Rommel Zulueta
Senior Research Scientist, Lead of NEON Assignable Assets Program, Micrometeorologist
Science
Contact Info
Email: rzulueta@battelleecology.org
Address:
Rommel Zulueta
1685 38th Street
Suite 100
Boulder, CO 80301
United States
About Rommel
Rommel currently leads the NEON Assignable Assets Program and is still involved with the Instrumented Systems group. He is a micrometeorologist whose research included studying ecosystem fluxes across arctic tundra, boreal forest, agricultural, and desert ecosystems using tower- and aircraft-based eddy covariance. His doctoral research focused on assessing regional scale fluxes of mass, momentum, and energy from various ecosystems using small environmental research aircraft (SERA) and was the chief pilot and scientist for San Diego State University’s Sky Arrow 650TCN Environmental Research Aircraft (ERA). Rommel was a Postdoctoral Fellow at the University of Alaska Anchorage studying nutrient and carbon fluxes in glacier-dominated regions of south-central Alaska.

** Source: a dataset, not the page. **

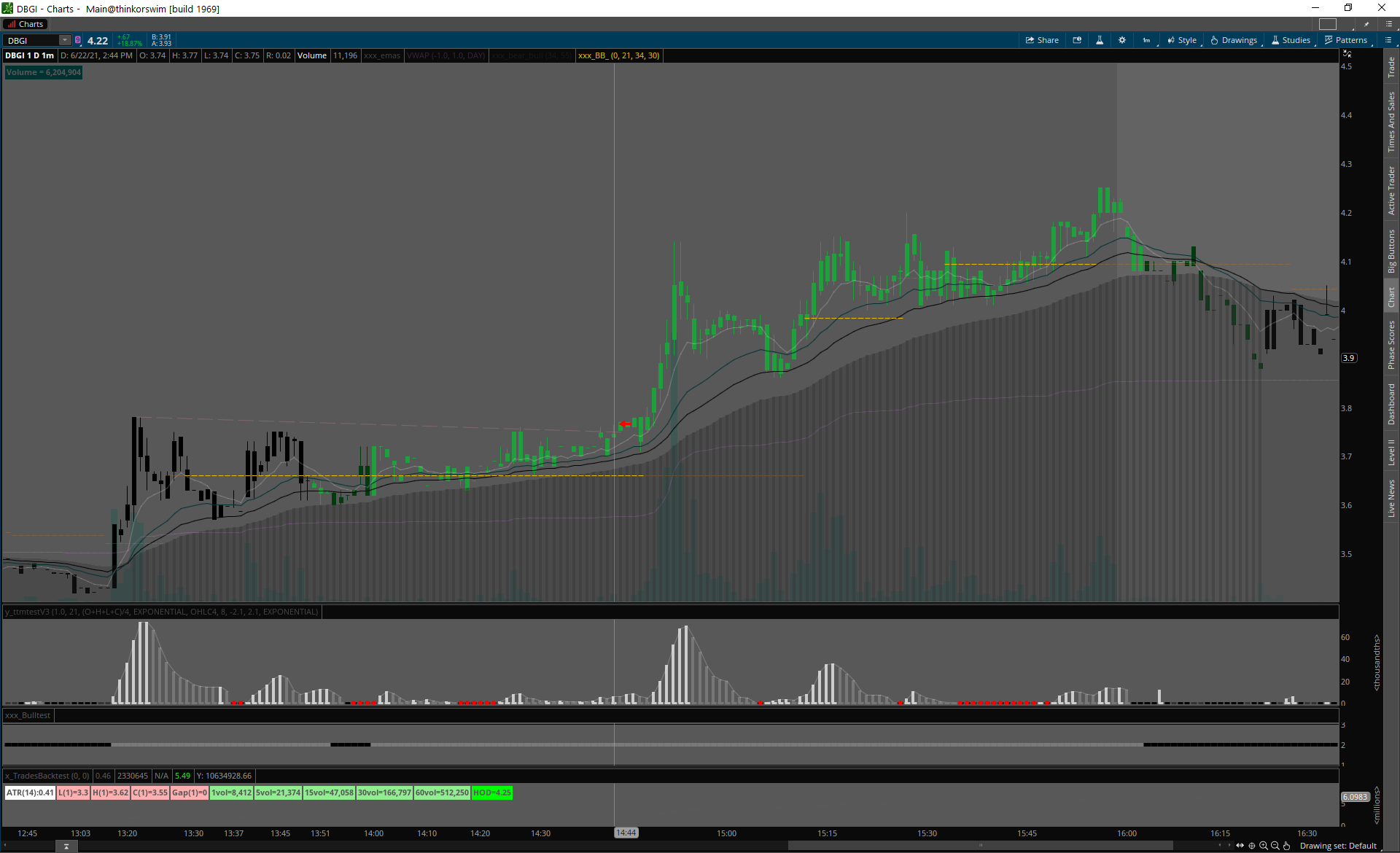The width and height of the screenshot is (1400, 853).
Task: Open the 1m timeframe dropdown
Action: pyautogui.click(x=1146, y=40)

His research interests include trace-gas and energy fluxes across natural ecosystems, scaling ecosystem fluxes from landscape to region, ecosystem responses to changing climate, and SERA-based measurements and technologies. Rommel holds a B.S. in Biology from San Diego State University and a Ph.D. in Ecology from the Joint Doctoral Program in Ecology at the University of California Davis and San Diego State University. Rommel began working at NEON in 2013 while the Observatory was still under construction. During the construction phase, his work involved interfacing with the Science, Engineering, and Construction teams on the scientific requirements for the instrumentation and measurements of the Terrestrial Instrument Systems (TIS). His work also involved working with the Construction team prior to each site being built to ensure that construction of the infrastructure and construction activities would have minimal impacts to the site and have minimal effects on the measurements. Rommel was also the lead author of many of the Preventive Maintenance Procedures for the TIS sensors.